### CONSIGNAS
1. Transcribe textualmente el pasaje de la columna que va desde "COLUMNA CABEZA DE" hasta "encorsetan un poco.".
2. Indica si cada afirmación coincide con la columna y responde sí o no, citando textualmente las palabras que lo deciden.
(a) El autor se declara freudiano sin ninguna reserva.
(b) La columna sostiene que equivocarse forma parte del derrotero humano.
(c) Según la columna, todos somos algo dogmáticos.
3. Responde brevemente, según la columna:
(a) ¿A qué se asemeja equivocarse?
(b) ¿Qué nos encorseta un poco?
(c) ¿En qué no está bueno que se transforme la libertad?

### FRAGMENTO PROPORCIONADO
+++
COLUMNA CABEZA DE TURCO
"Los que siguen en el quiosco, allá ellos". Por Washington Abdala
Es increíble cómo nos equivocamos, cómo me equivoco, cómo pasa esto a toda hora y en todo momento. Equivocarse es parte del derrotero humano, es algo así como tener fracasos y aprender de los mismos. Y uno cree que no se va a equivocar más en la vida y dale que va, te equivocás de vuelta.
Me parece —no es por quitarme responsabilidad— que esto de equivocarme es de dogmático. Y todos somos algo dogmáticos porque nuestros credos filosóficos o religiosos nos encorsetan un poco.
Soy freudiano pero no al límite de entender que el sentir inconsciente no posee límites. Los tiene, el daño al otro, la diatriba emocional, en fin, no todo vale en la búsqueda de la felicidad. Y tuve que golpearme para entender este asunto. O sea, esos que nos dicen: “Tenés que ser como sentís”, sí, todo bien, pero si ese sentir daña al otro que te quiere bien, guambia porque no está bueno que tu libertad se transforme en una metralleta asesina. Ubicol y algo de mesura.
+++
### DATOS PROPORCIONADOS
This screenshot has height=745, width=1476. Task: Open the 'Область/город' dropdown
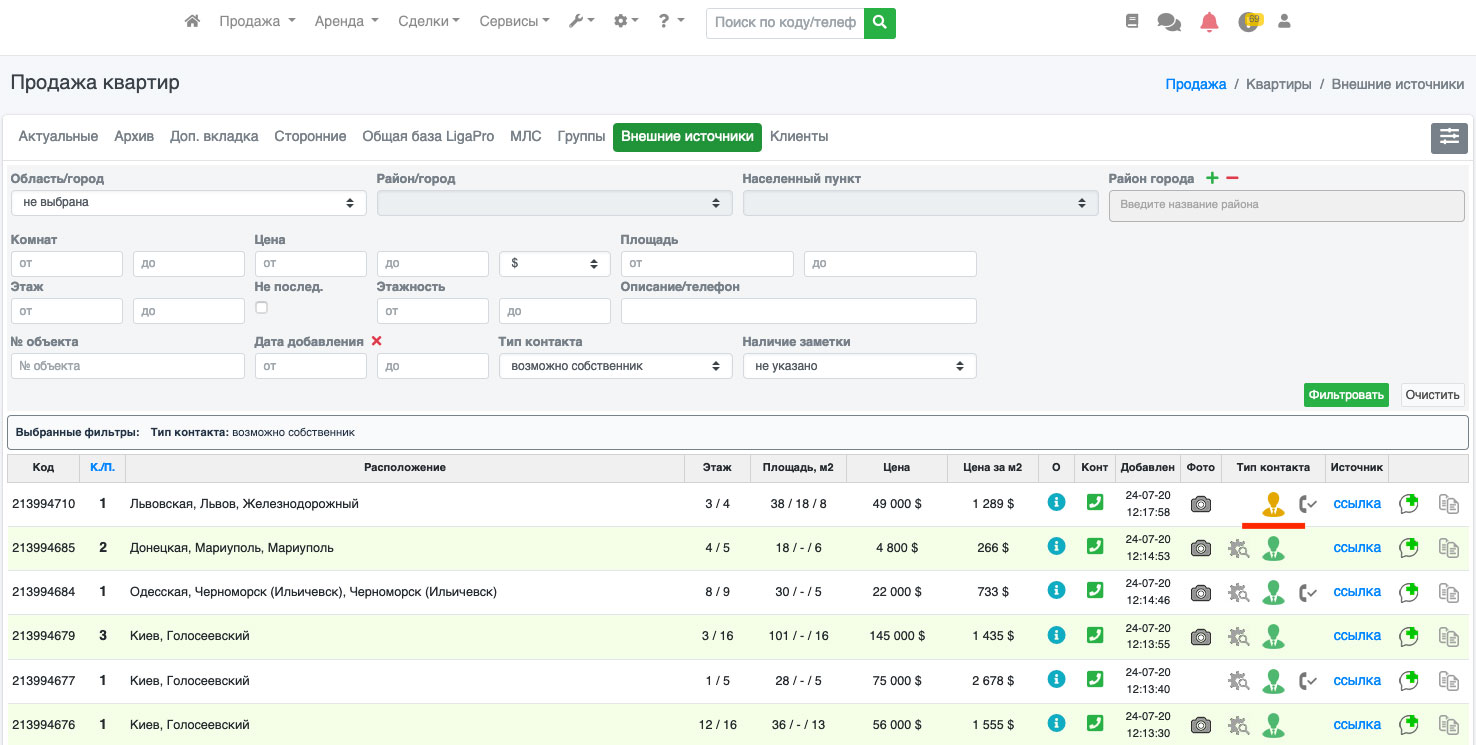(x=188, y=203)
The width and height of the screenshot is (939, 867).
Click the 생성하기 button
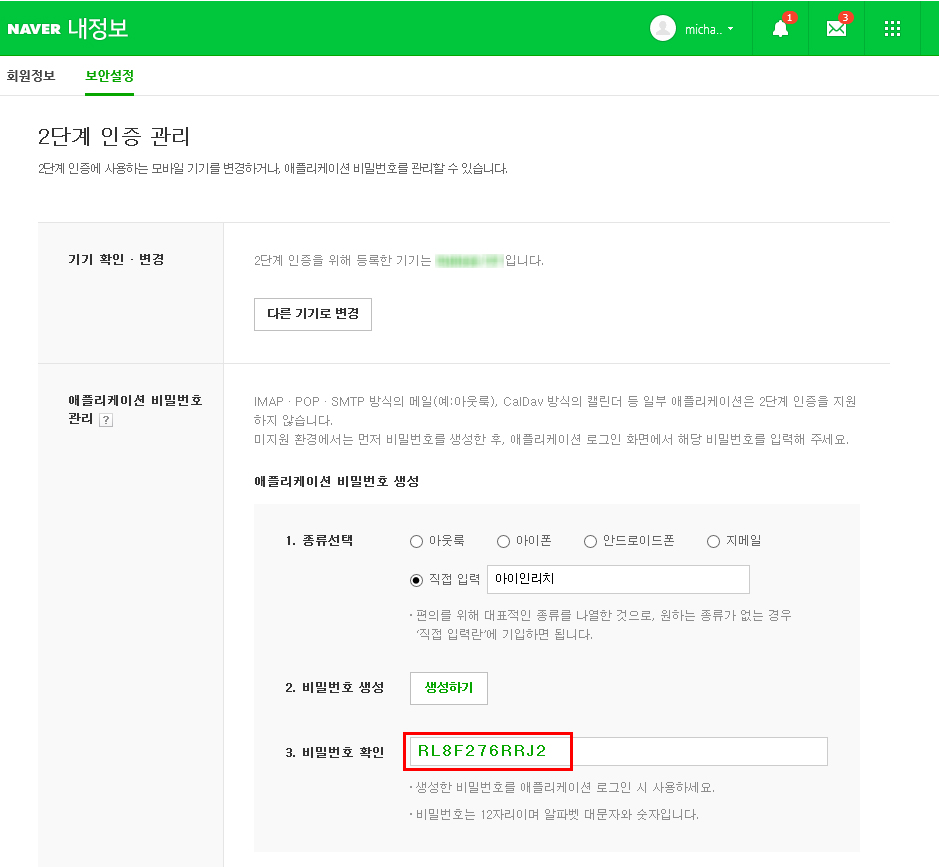tap(449, 688)
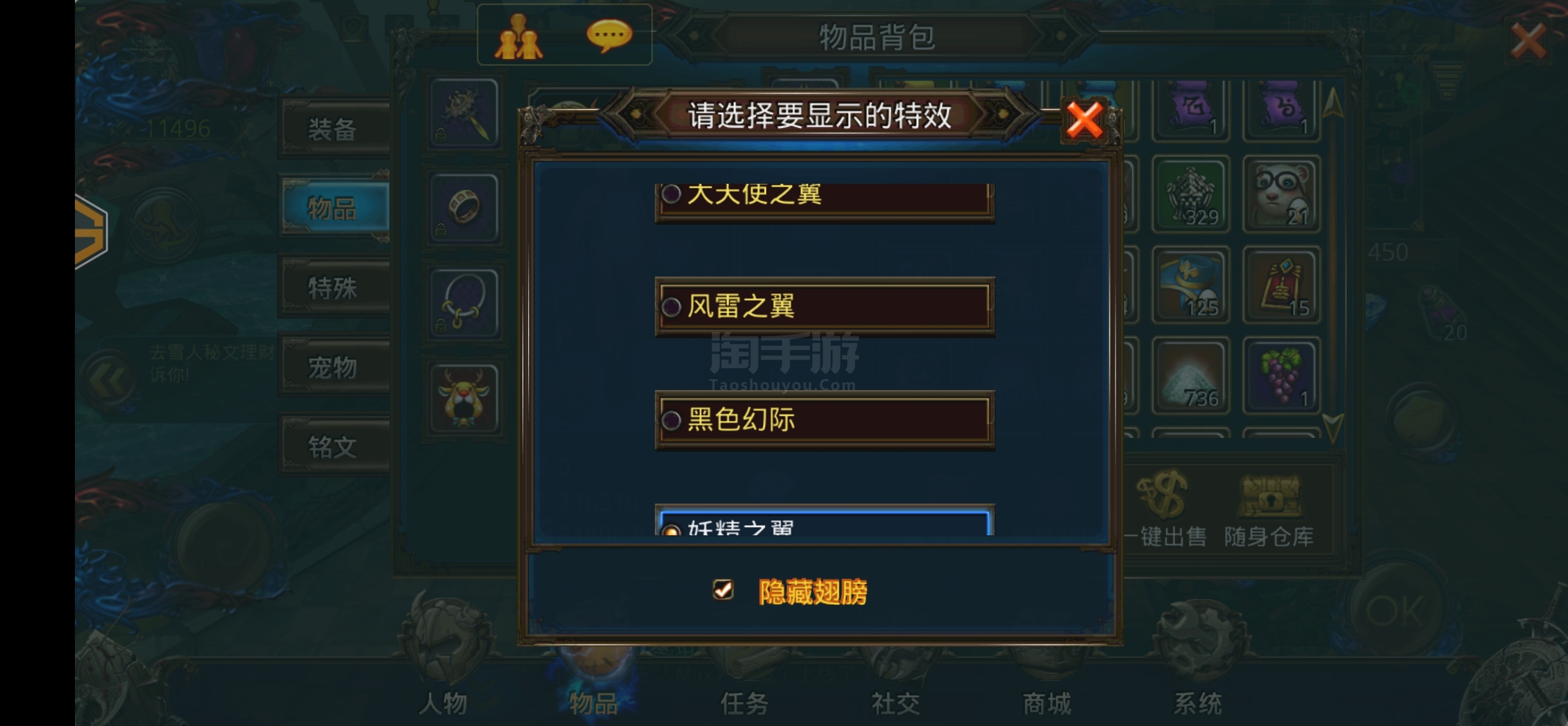Select the 风雷之翼 radio option
Image resolution: width=1568 pixels, height=726 pixels.
(825, 306)
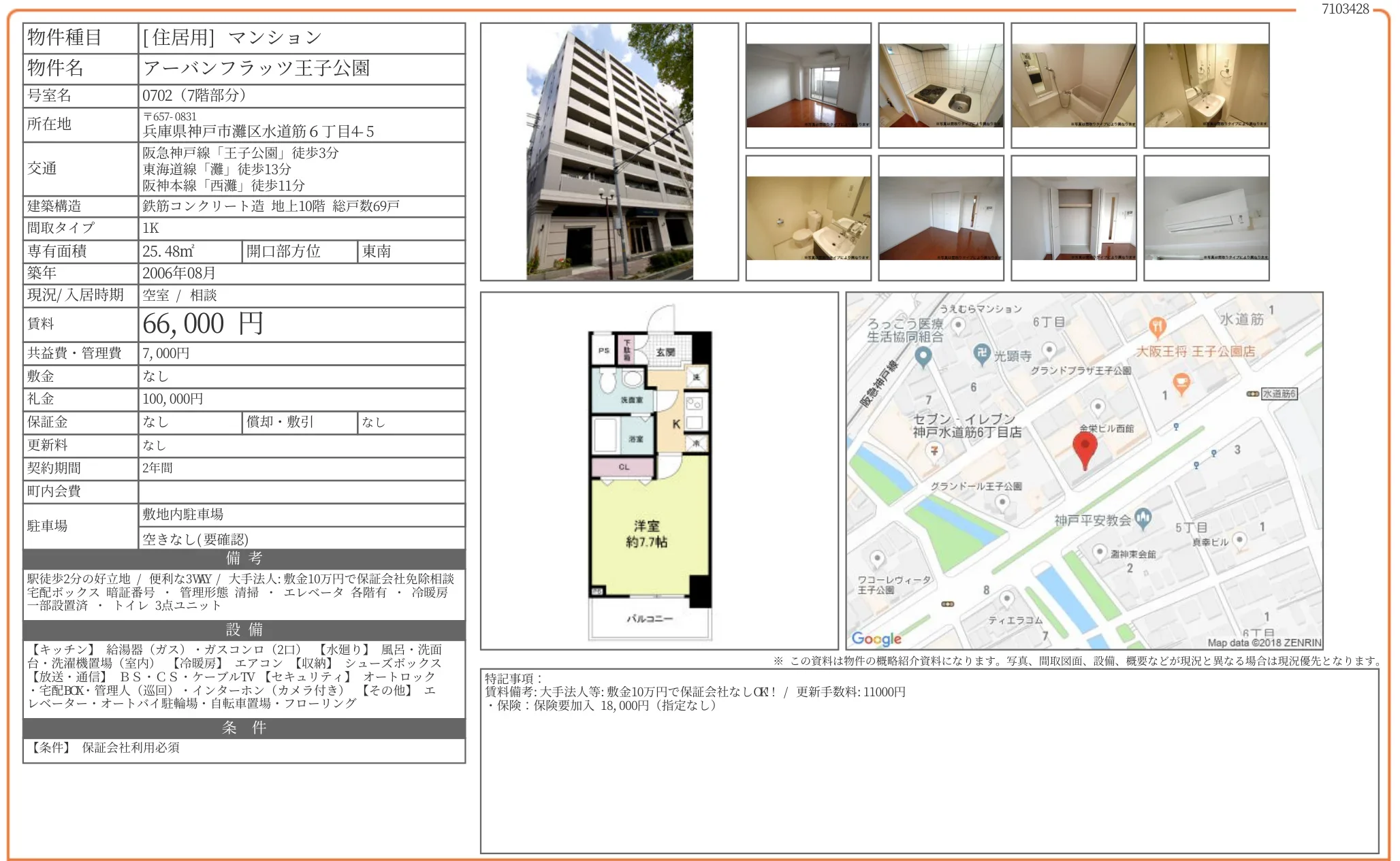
+++
### RESPUESTAS DEL EJERCICIO
1.
COLUMNA CABEZA DE TURCO
"Los que siguen en el quiosco, allá ellos". Por Washington Abdala
Es increíble cómo nos equivocamos, cómo me equivoco, cómo pasa esto a toda hora y en todo momento. Equivocarse es parte del derrotero humano, es algo así como tener fracasos y aprender de los mismos. Y uno cree que no se va a equivocar más en la vida y dale que va, te equivocás de vuelta.
Me parece —no es por quitarme responsabilidad— que esto de equivocarme es de dogmático. Y todos somos algo dogmáticos porque nuestros credos filosóficos o religiosos nos encorsetan un poco.

2.
(a) No: "Soy freudiano pero no al límite de entender que el sentir inconsciente no posee límites."
(b) Sí: "Equivocarse es parte del derrotero humano".
(c) Sí: "Y todos somos algo dogmáticos".

3.
(a) A tener fracasos y aprender de los mismos.
(b) Nuestros credos filosóficos o religiosos.
(c) En una metralleta asesina.